→ **Consignes**
Renvoie le texte sur le chômage en entier, mot pour mot, sans rien y changer.

→ **Texte source**
_ _ _ _
Erratum : Dans la première partie, parue dans le n° 107, nous avons laissé une coquille, un lapsus qui en a fait rire plus d’un. Le chômage de friction s’est transformé en…chômage de fiction. Veuillez nous en excuser.
Nous avons consacré la première partie à la présentation des différents types de chômage. Nous souhaitions avant tout permettre au lecteur de s’y retrouver dans la terminologie d’une part et de comprendre que le chômage est loin d’être monolithique. Nous consacrerons cette deuxième partie à définir ce qu’est un chômeur, à expliquer ce que sont les différents taux utilisés et à présenter quelques statistiques donnant une image plus claire du chômage dans les trois régions belges.
Définition du chômage
Le Bureau International du Travail (BIT) en donne, depuis 1982, la définition suivante :
• ne pas avoir de travail, soit en tant que salarié, soit en tant qu’indépendant ;
• être disponible pour travailler dans un emploi salarié ou non salarié ;
• chercher un travail.
Cette mesure élude la durée : depuis combien de temps faut-il être sans travail et depuis combien de temps faut-il cher-cher ? Les pays européens ont donc complété la définition :
• Ne pas avoir travaillé, ne serait-ce qu’une heure, au cours de la semaine de référence,
• Etre disponible pour travailler dans un délai de deux semaines,
• Avoir entrepris des démarches spécifiques pour trouver un emploi au cours des quatre semaines précédant la semaine de référence.
_ _ _ _
→ **Extraits de données**

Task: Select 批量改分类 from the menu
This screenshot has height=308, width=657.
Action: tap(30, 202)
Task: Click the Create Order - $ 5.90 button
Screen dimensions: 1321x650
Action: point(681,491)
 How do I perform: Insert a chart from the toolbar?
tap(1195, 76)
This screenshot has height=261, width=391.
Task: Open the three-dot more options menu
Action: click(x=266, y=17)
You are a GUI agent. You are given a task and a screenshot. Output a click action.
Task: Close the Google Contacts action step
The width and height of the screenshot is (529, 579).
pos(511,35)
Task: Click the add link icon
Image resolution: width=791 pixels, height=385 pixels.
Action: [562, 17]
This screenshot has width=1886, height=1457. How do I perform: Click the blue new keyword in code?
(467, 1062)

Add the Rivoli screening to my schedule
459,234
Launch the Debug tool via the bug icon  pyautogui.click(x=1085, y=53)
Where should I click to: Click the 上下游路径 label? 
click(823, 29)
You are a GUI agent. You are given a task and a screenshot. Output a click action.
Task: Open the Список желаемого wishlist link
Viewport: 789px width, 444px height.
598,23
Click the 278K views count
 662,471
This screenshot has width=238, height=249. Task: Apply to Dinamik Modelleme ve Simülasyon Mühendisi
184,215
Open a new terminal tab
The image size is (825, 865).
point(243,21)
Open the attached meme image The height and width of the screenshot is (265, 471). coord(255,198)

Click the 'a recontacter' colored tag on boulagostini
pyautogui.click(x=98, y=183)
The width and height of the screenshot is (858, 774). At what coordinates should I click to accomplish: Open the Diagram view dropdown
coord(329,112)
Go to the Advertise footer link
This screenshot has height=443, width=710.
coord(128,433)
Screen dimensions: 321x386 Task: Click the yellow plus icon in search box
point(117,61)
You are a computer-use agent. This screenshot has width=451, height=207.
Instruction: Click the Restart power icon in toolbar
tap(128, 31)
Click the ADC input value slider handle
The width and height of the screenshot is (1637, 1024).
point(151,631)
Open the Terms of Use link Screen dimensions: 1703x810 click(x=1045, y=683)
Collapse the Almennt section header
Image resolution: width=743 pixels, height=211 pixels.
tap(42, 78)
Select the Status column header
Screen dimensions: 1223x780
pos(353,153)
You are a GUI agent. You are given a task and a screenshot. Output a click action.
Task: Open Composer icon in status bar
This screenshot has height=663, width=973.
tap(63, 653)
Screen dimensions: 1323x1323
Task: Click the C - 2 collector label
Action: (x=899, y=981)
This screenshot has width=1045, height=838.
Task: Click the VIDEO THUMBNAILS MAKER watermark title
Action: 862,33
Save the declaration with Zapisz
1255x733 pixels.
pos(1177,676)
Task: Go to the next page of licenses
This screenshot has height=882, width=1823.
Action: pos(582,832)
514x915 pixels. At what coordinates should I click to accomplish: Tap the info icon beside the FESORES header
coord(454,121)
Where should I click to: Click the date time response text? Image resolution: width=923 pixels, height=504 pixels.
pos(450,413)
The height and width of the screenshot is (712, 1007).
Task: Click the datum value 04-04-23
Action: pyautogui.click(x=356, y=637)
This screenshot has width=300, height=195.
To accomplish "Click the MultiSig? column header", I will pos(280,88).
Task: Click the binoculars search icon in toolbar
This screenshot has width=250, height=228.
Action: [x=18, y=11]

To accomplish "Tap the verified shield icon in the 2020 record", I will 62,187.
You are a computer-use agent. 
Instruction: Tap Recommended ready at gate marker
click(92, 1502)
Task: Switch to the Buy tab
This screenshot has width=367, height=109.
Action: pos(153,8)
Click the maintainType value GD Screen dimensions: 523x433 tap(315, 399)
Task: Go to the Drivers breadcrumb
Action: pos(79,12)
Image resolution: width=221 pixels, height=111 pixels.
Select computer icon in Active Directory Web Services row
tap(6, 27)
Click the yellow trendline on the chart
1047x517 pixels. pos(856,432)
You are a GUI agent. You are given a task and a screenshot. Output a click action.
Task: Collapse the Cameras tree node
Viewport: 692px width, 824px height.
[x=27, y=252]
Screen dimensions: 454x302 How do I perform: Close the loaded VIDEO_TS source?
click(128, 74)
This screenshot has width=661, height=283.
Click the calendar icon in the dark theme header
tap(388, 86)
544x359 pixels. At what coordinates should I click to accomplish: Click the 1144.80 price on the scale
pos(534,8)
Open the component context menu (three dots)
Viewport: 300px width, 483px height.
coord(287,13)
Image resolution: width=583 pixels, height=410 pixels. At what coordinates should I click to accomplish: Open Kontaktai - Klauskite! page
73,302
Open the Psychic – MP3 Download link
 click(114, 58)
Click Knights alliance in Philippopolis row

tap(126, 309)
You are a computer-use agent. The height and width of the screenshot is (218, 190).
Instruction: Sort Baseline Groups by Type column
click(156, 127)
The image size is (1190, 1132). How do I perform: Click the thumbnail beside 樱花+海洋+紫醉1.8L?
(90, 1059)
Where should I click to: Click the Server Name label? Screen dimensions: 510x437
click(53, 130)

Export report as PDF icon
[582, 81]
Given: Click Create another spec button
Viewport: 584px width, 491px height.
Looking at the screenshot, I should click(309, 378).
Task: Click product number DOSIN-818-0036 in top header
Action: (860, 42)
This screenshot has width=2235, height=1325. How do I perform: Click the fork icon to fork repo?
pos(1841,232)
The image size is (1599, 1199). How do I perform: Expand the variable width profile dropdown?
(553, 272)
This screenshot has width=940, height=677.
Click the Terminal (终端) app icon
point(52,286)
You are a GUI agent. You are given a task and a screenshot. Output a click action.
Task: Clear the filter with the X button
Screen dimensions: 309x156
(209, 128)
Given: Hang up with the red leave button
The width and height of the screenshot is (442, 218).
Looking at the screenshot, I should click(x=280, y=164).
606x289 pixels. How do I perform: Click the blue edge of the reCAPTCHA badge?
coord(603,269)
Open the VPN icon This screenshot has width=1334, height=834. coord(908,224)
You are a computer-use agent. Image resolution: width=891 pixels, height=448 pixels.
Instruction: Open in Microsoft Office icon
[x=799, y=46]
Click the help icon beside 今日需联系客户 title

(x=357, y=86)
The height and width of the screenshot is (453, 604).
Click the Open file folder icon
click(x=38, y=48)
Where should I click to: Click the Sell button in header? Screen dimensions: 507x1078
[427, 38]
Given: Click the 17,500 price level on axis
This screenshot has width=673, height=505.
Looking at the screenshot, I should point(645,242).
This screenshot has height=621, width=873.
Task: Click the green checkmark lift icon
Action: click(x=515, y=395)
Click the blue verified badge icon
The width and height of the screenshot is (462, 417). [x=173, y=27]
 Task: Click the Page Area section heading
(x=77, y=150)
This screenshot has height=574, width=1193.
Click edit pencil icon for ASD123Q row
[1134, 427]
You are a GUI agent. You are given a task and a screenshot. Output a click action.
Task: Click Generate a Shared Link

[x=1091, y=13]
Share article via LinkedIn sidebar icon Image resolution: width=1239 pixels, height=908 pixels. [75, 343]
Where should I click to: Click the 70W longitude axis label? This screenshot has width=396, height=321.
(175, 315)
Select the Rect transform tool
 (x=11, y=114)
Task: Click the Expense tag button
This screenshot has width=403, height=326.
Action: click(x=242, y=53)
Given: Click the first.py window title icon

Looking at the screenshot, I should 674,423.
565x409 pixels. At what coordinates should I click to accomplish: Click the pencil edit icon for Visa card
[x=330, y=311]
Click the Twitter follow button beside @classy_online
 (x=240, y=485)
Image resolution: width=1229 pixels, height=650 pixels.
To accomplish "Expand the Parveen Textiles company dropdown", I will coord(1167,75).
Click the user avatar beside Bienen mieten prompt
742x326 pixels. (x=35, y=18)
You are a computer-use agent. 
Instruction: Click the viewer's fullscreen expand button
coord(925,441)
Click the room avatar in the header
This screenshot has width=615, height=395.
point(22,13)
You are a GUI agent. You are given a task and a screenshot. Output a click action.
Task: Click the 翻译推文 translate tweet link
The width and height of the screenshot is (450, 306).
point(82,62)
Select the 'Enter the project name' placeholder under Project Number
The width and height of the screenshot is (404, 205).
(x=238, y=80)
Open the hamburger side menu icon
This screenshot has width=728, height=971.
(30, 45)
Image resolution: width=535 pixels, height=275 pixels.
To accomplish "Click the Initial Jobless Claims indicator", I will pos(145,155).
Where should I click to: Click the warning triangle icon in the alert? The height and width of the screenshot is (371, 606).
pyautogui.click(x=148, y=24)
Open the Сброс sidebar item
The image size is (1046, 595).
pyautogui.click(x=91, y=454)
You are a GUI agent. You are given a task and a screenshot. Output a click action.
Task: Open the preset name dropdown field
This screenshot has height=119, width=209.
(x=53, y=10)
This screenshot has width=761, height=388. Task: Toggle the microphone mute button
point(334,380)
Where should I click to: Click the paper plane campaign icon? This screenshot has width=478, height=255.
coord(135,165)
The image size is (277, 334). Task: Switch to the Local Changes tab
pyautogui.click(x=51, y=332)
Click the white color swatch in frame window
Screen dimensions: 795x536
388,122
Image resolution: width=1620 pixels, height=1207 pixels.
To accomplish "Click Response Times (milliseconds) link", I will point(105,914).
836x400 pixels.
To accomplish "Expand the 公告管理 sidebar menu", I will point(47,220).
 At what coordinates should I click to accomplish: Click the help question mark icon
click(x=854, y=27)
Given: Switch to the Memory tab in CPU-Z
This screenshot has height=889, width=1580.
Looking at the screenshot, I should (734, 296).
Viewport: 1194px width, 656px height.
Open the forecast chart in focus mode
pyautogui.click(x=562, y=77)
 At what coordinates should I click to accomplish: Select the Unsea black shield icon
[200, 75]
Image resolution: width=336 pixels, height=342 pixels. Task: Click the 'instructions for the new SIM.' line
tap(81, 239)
_ _ _ _
→ **Résultat final**
Erratum : Dans la première partie, parue dans le n° 107, nous avons laissé une coquille, un lapsus qui en a fait rire plus d’un. Le chômage de friction s’est transformé en…chômage de fiction. Veuillez nous en excuser.
Nous avons consacré la première partie à la présentation des différents types de chômage. Nous souhaitions avant tout permettre au lecteur de s’y retrouver dans la terminologie d’une part et de comprendre que le chômage est loin d’être monolithique. Nous consacrerons cette deuxième partie à définir ce qu’est un chômeur, à expliquer ce que sont les différents taux utilisés et à présenter quelques statistiques donnant une image plus claire du chômage dans les trois régions belges.
Définition du chômage
Le Bureau International du Travail (BIT) en donne, depuis 1982, la définition suivante :
• ne pas avoir de travail, soit en tant que salarié, soit en tant qu’indépendant ;
• être disponible pour travailler dans un emploi salarié ou non salarié ;
• chercher un travail.
Cette mesure élude la durée : depuis combien de temps faut-il être sans travail et depuis combien de temps faut-il cher-cher ? Les pays européens ont donc complété la définition :
• Ne pas avoir travaillé, ne serait-ce qu’une heure, au cours de la semaine de référence,
• Etre disponible pour travailler dans un délai de deux semaines,
• Avoir entrepris des démarches spécifiques pour trouver un emploi au cours des quatre semaines précédant la semaine de référence.